• Exercise description
Copy out the material word for word, beginning with the line that contains "Open the Run on Local machine dropdown" and stopping after the line that contains "[x=170, y=62]". Leave the pictures out of your copy.

• Listing

▬▬▬▬▬▬▬▬▬▬

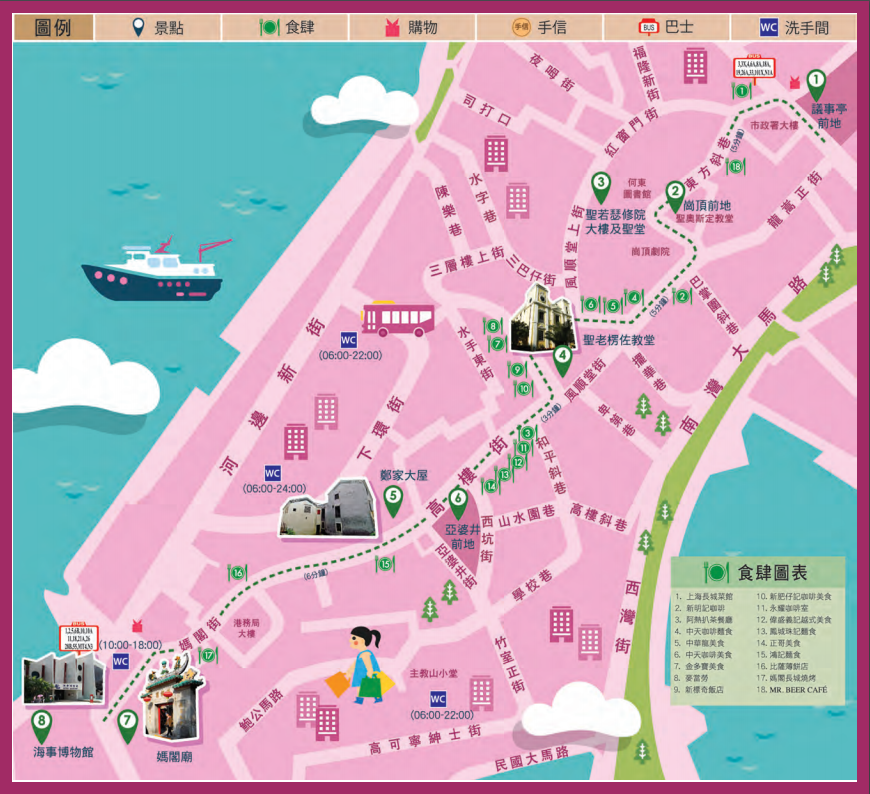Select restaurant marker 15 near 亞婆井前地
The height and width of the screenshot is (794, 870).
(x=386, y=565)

▬▬▬▬▬▬▬▬▬▬

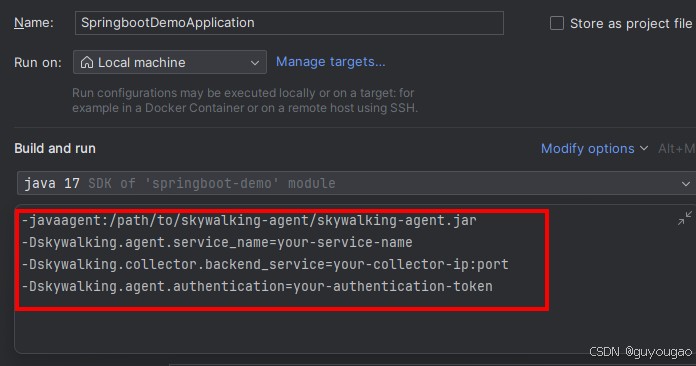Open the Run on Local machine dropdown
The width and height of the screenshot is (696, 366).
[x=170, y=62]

▬▬▬▬▬▬▬▬▬▬

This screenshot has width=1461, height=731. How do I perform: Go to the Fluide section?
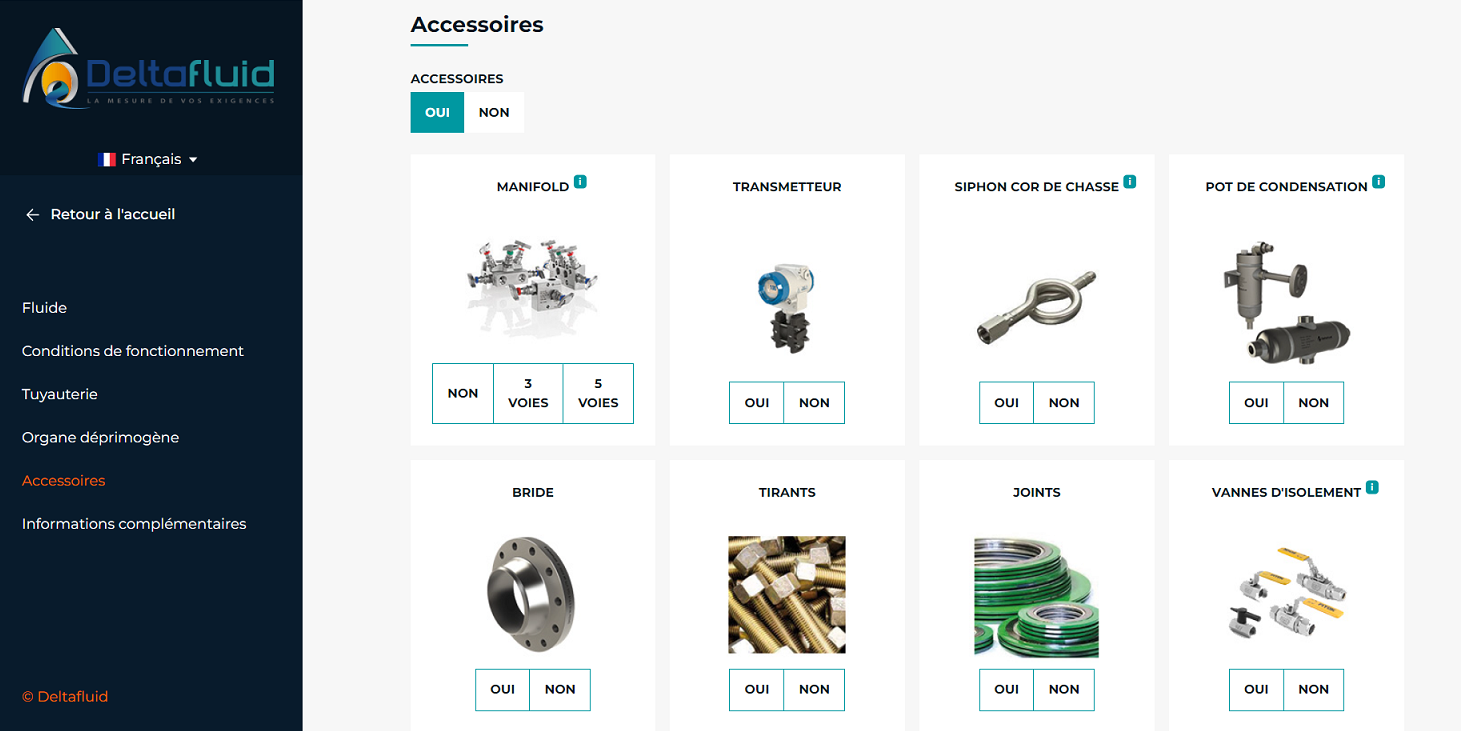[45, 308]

▬▬▬▬▬▬▬▬▬▬

• Task output
Open the Run on Local machine dropdown
The width and height of the screenshot is (696, 366).
[x=170, y=62]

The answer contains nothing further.